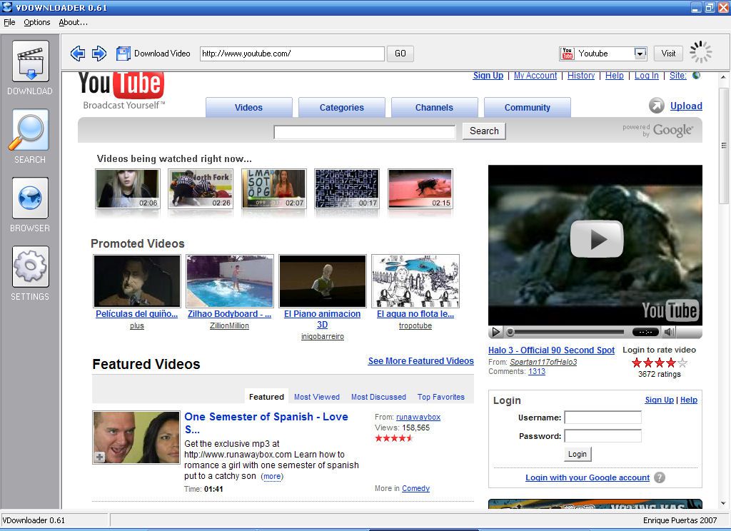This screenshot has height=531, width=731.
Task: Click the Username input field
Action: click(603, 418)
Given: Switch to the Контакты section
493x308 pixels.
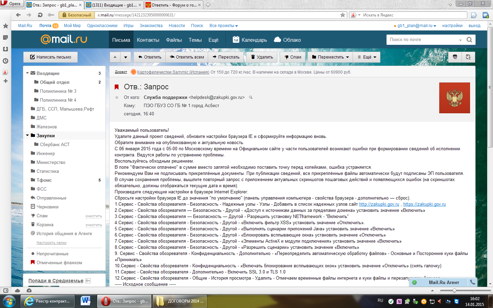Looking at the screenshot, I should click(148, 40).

* * * * * * * * *

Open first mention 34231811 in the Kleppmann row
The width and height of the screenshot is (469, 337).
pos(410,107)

* * * * * * * * *

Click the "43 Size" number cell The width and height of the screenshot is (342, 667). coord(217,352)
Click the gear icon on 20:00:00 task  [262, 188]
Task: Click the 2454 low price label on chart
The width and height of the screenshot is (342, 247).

* * * * * * * * *

Nothing but the lines above from the one containing "(342, 667). coord(217,352)" through the one containing "The width and height of the screenshot is (342, 247)." should appear in the answer, each repeated exactly.

Click the "43 Size" number cell The width and height of the screenshot is (342, 667). coord(217,352)
Click the gear icon on 20:00:00 task  [262, 188]
Task: Click the 2454 low price label on chart
The width and height of the screenshot is (342, 247).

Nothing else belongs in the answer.